C’était en janvier, autant dire il y a une éternité. A l’Assemblée nationale, la ministre de la transition écologique et solidaire d’alors, Elisabeth Borne, vient de répondre pendant deux heures aux questions des membres de la commission des affaires économiques sur l’épineux sujet de la filière nucléaire française. Au fond de la salle, une voix s’élève : Michel Delpon, député La République en marche (LRM) de Dordogne, s’apprête à prendre la parole. A peine a-t-il prononcé le mot « hydrogène » que ses collègues s’esclaffent et tapent des mains : le député est un fervent défenseur de cette énergie mais passe encore pour un sympathique iconoclaste.

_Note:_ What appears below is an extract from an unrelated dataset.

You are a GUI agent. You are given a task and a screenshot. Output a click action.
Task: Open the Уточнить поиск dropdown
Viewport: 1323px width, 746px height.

Quelques mois auparavant, le gouvernement s’était chargé d’affaiblir discrètement le début de plan hydrogène de Nicolas Hulot, peu après sa sortie de l’exécutif, en diluant sur trois ans les engagements promis sur douze mois.
Désormais, le ton a changé : raillé et regardé avec méfiance il y a encore peu de temps, ce gaz si léger est désormais présenté comme un pilier majeur de la réindustrialisation et de la relance en France – et comme un outil central pour décarboner l’industrie et le transport. Voire comme le nouveau pétrole. « L’hydrogène comme énergie de la France, voilà un projet qui apparaissait il y a peu de temps comme une promesse lointaine », reconnaissait début septembre la ministre de la transition écologique, Barbara Pompili. « C’est un pari extrêmement audacieux », se réjouissait à ses côtés Bruno Le Maire, le ministre de l’économie, lors de la présentation du plan français, début septembre. Et pour cause : là où le plan Hulot prévoyait timidement 100 millions d’euros, la France souhaite maintenant investir 7,2 milliards sur dix ans, dont 2 milliards dans les deux prochaines années, dans le cadre du plan de relance. Tour d’horizons des quatre questions majeures à se poser.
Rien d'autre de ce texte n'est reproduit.